Jury selection was expected to begin Tuesday in a federal wrongful death trial in Los Angeles, a civil case brought on behalf of Gemmel Moore, the 26-year-old found dead in July 2017 inside the West Hollywood apartment of former political donor Ed Buck. Buck, convicted in 2021 on federal drug and related charges, is already serving a lengthy federal sentence while the civil proceedings move ahead.

Local reporting indicates jurors are slated to be chosen this week and notes that the lawsuit is moving forward after a proposed settlement with Moore’s mother, LaTisha Nixon, fell apart in 2024 when Buck did not sign the agreement. As reported by MyNewsLA, jury selection was expected to begin on Tuesday.
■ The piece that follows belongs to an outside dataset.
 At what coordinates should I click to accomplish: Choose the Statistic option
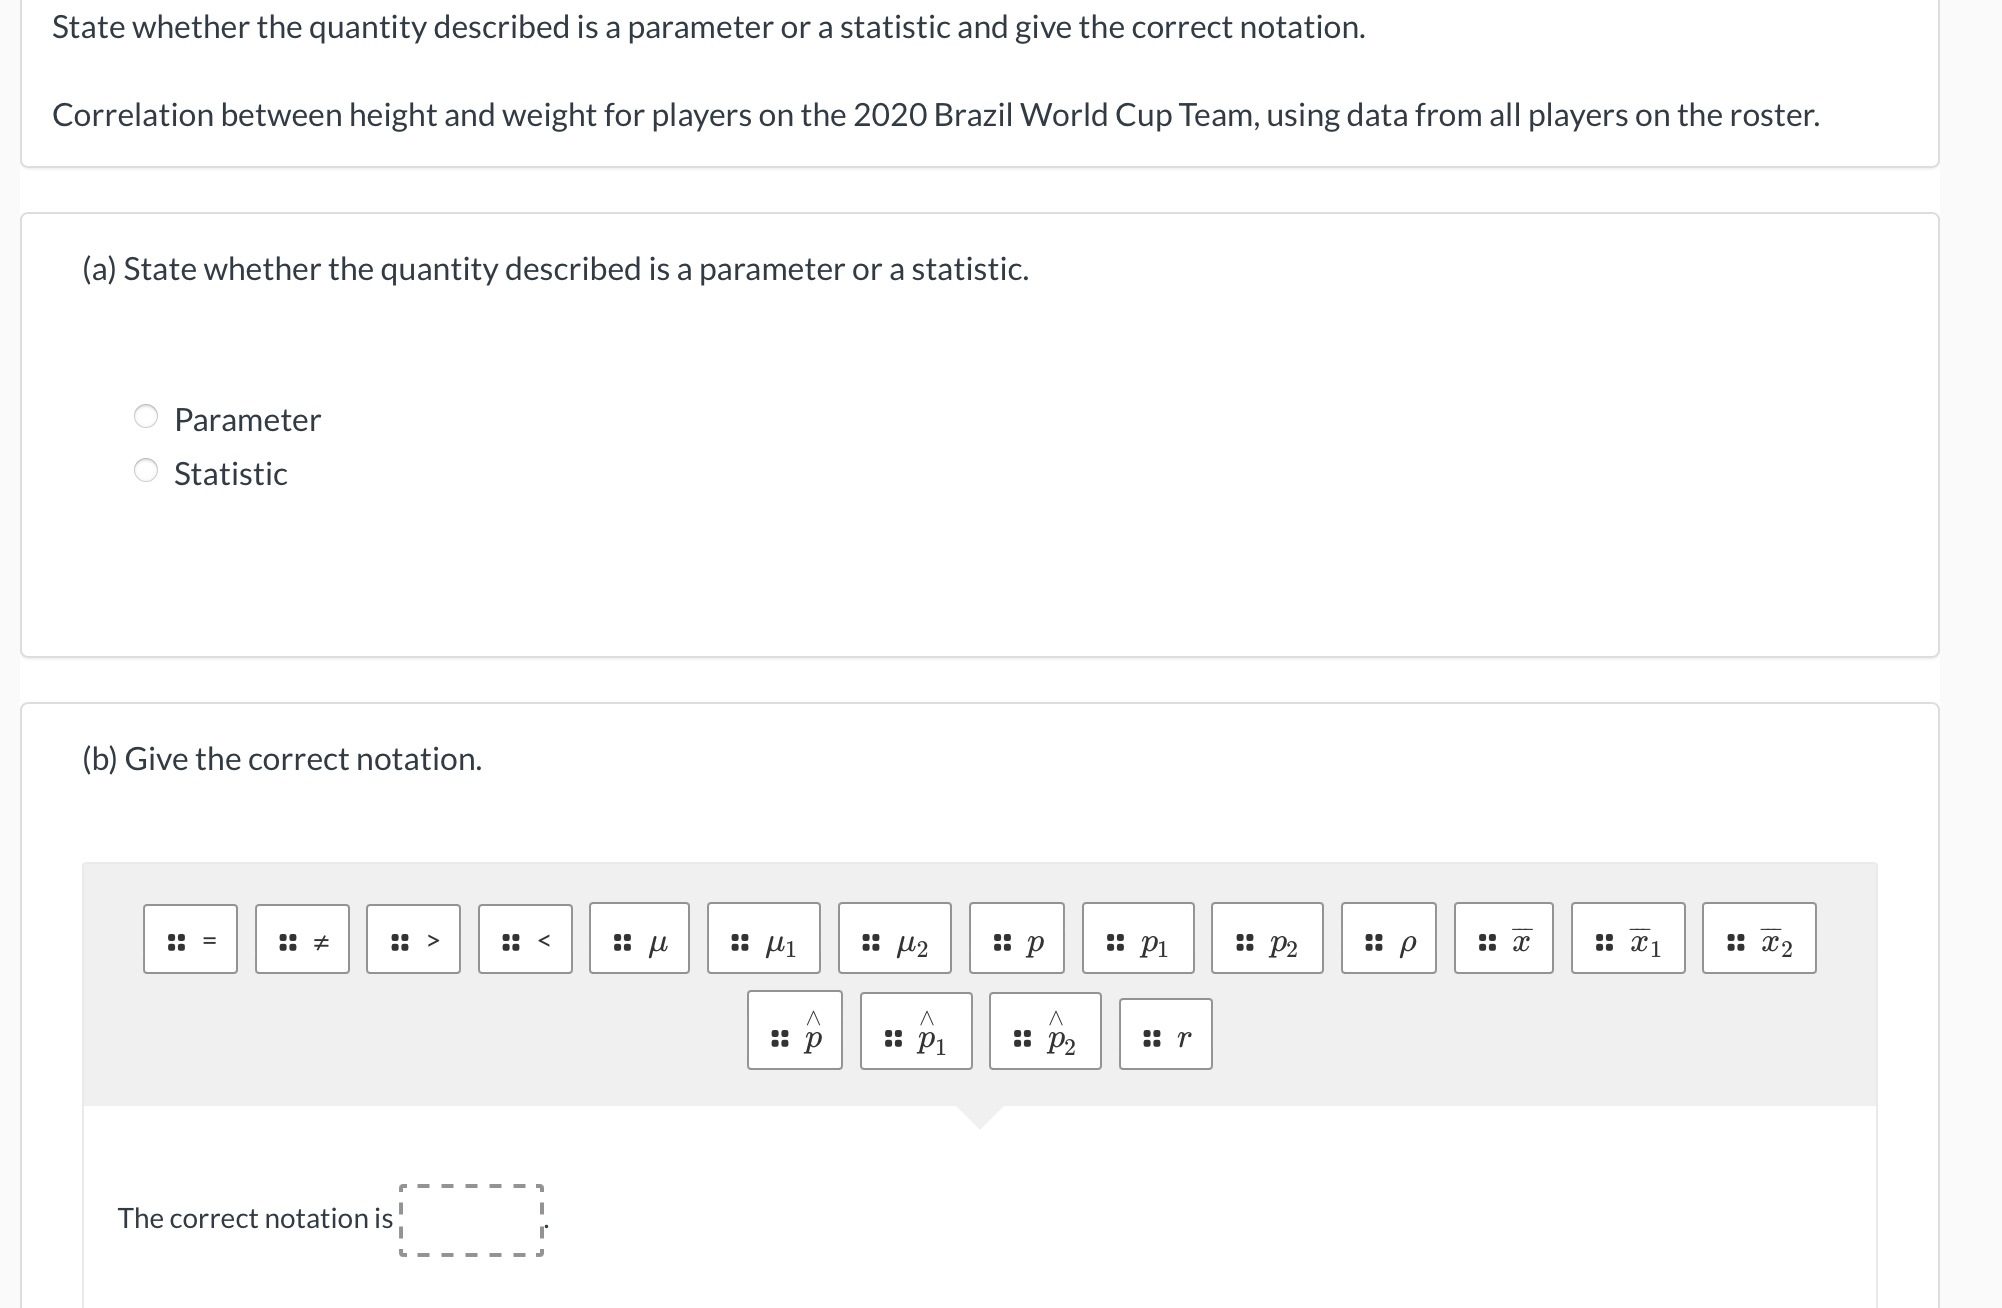146,471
Criminal Conviction That Set the Stage

Federal prosecutors said evidence at Buck’s criminal trial showed he hosted so-called “party-and-play” sessions in his West Hollywood apartment and supplied drugs, at times injecting victims himself. A jury convicted him on nine federal counts on July 27, 2021.
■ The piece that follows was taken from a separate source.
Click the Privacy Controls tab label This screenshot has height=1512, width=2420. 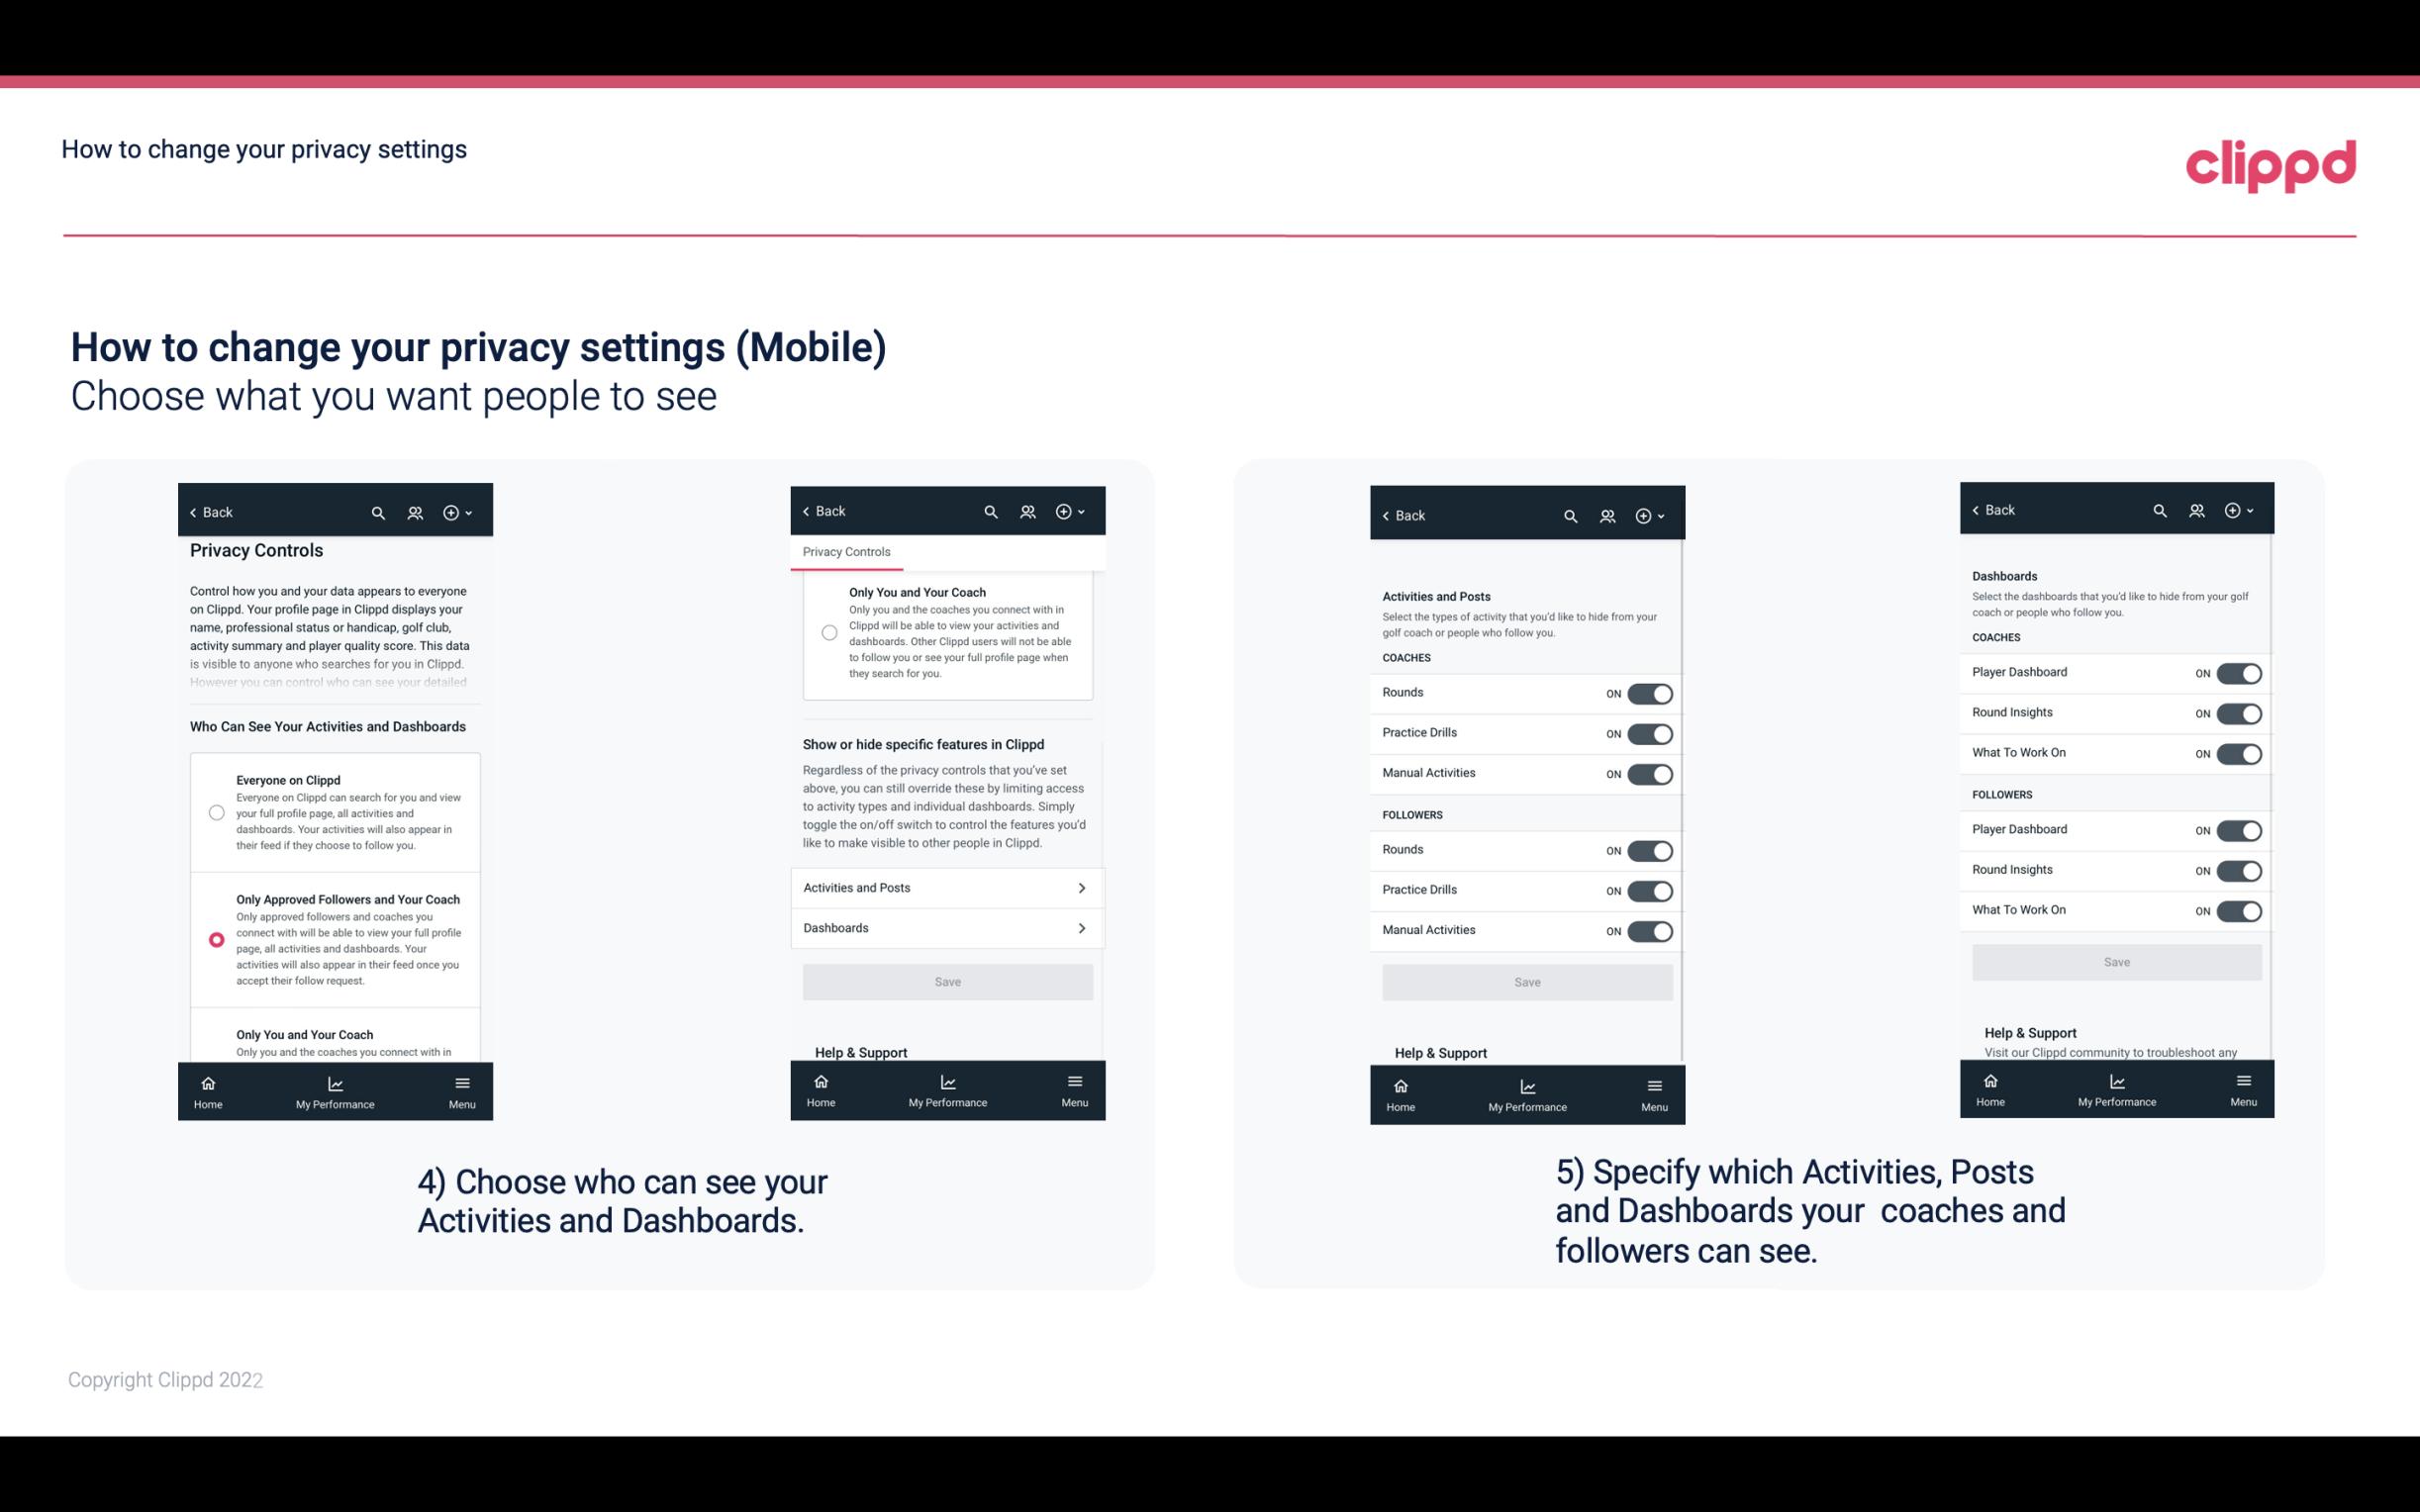tap(846, 554)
The U.S. Attorney’s Office detailed that Buck was sentenced to 360 months in federal prison in April 2022 after the guilty verdict, describing the sessions as involving methamphetamine, GHB, and clonazepam, according to a press release from the office.
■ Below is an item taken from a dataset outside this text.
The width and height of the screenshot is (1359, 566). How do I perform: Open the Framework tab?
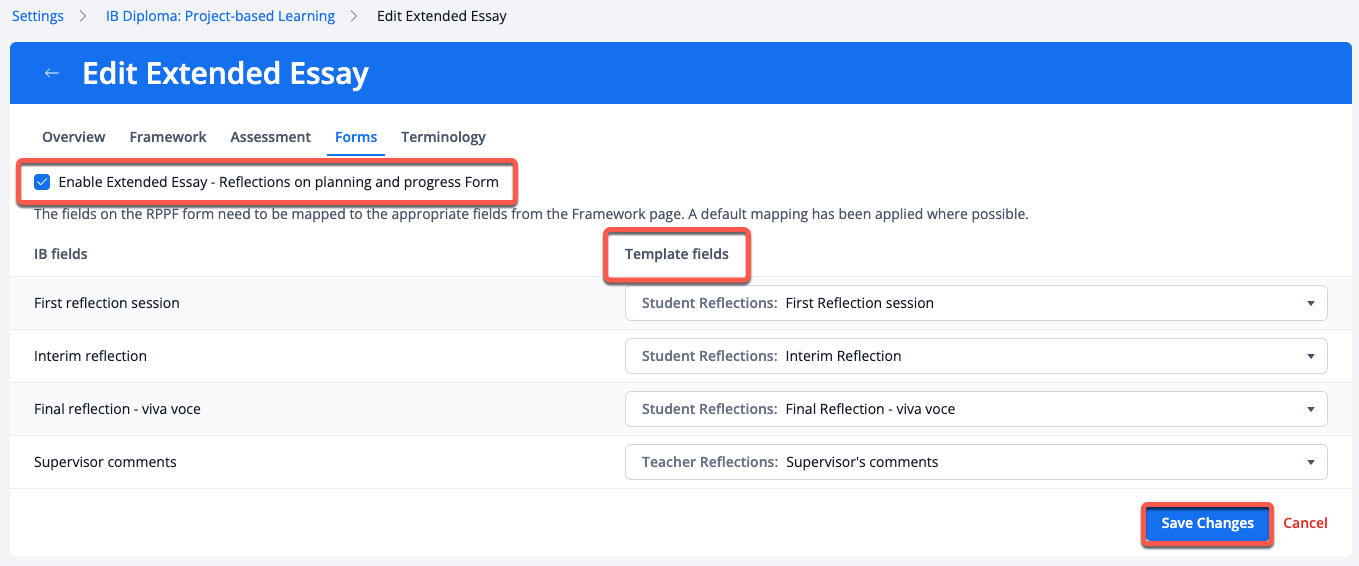[x=168, y=137]
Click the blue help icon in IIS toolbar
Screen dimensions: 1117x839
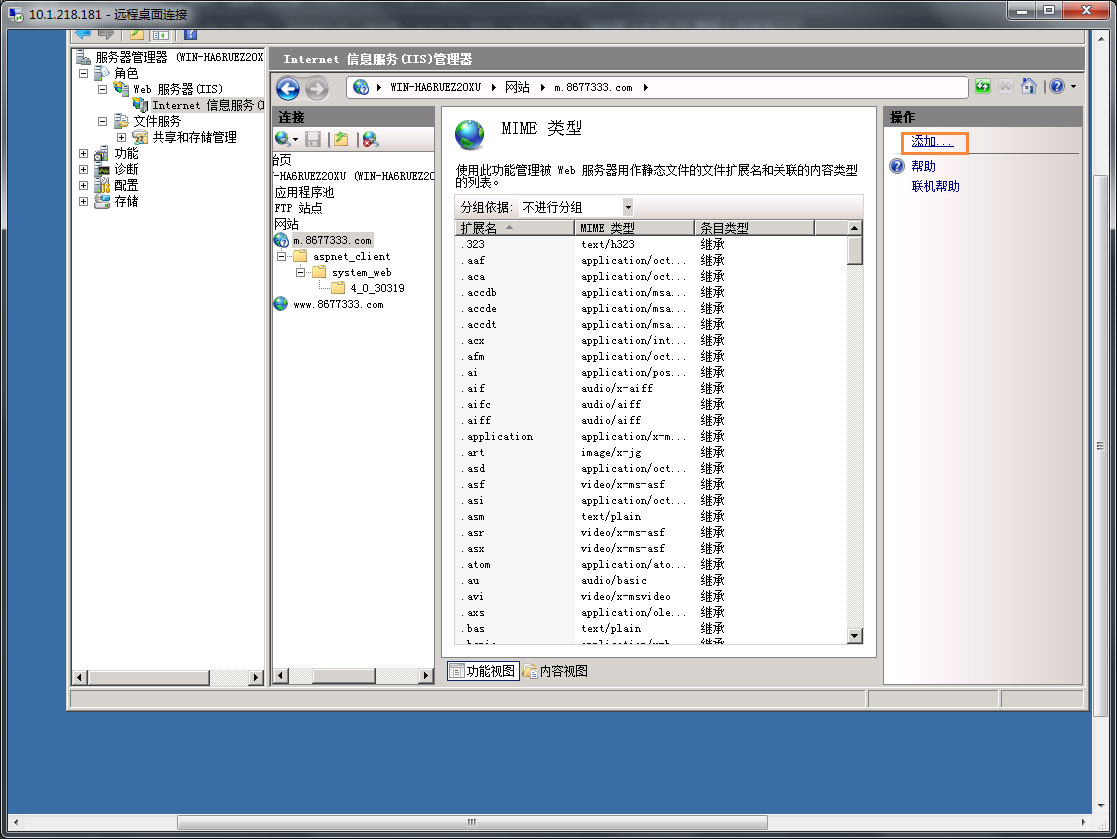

Allegations in the Civil Complaint

The civil wrongful death suit tracks much of the testimony heard in the criminal case. It alleges Buck targeted young Black men, many experiencing homelessness or addiction, and lured them to his apartment through social media, dating sites, and escort platforms, sometimes offering cash or finder’s fees.

Court filings and news coverage indicate that prosecutors introduced video evidence and drug paraphernalia seized from Buck’s residence to argue there was a pattern of exploitation, according to the Los Angeles Times.

Survivor Testimony and Related Litigation

One survivor, Dane Brown, testified at Buck’s criminal trial after escaping multiple overdoses at Buck’s home, and later filed his own civil claims. Brown was found dead on a South Los Angeles sidewalk in November 2024, CBS Los Angeles reported.

Brown’s lawsuit, along with other pending civil actions, means judges and juries will be working through overlapping evidence and competing narratives while Buck remains in federal custody.

What to Watch When the Jury Is Seated

The Moore wrongful death claim is a civil case, so the plaintiffs must prove their allegations by a preponderance of the evidence, a lower burden than the “beyond a reasonable doubt” standard used in criminal court. Civil proof standards are outlined by the Legal Information Institute, and California’s rules on who may bring a wrongful death action and what damages may be sought appear in Code of Civil Procedure section 377.60, as set out by California Legislative Information.

Once the jury is seated, expect lawyers to spend significant time arguing over which pieces of the criminal trial record they can put in front of jurors and which witnesses the judge will allow to return to the stand.